Raw data ::
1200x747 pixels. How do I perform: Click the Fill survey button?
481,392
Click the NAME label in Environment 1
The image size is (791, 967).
---
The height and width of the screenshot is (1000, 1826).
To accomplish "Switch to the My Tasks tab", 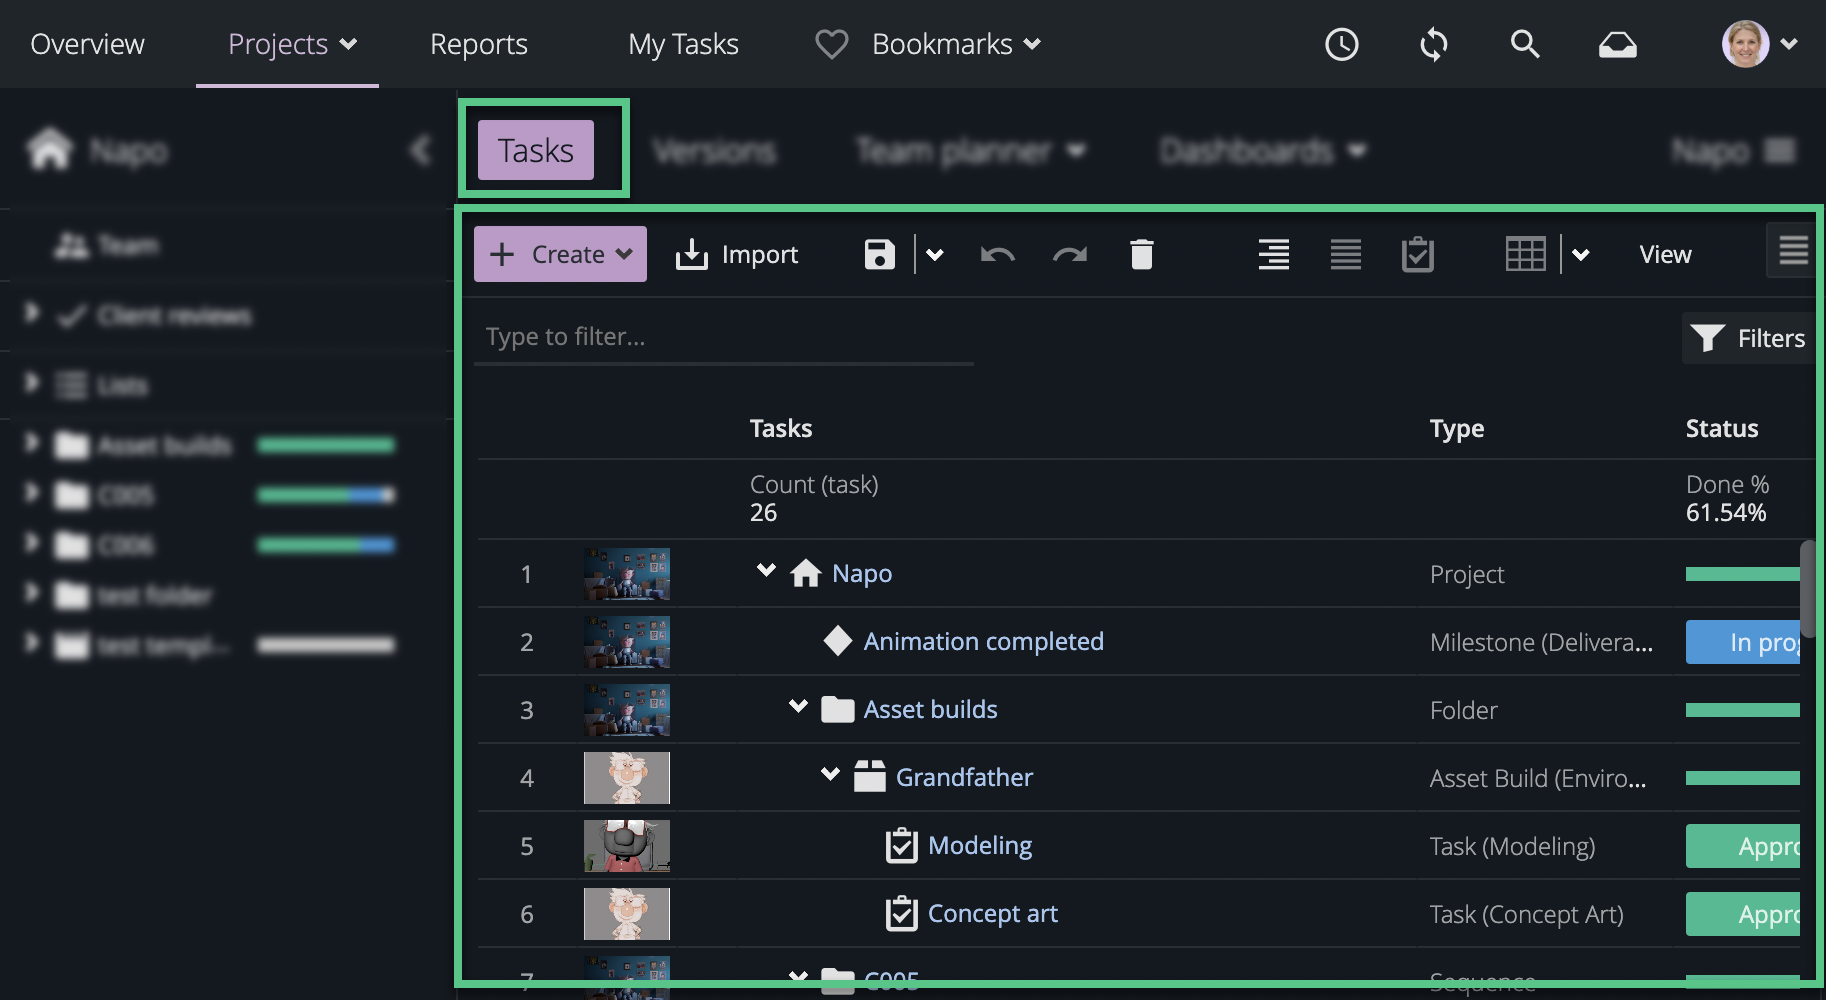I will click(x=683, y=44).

Required work ::
Given the data above, transcribe exactly the lines from the one containing "Click the NAME label in Environment 1" down to the one containing "The image size is (791, 967).", and no others.

Answer area ::
Click the NAME label in Environment 1
The image size is (791, 967).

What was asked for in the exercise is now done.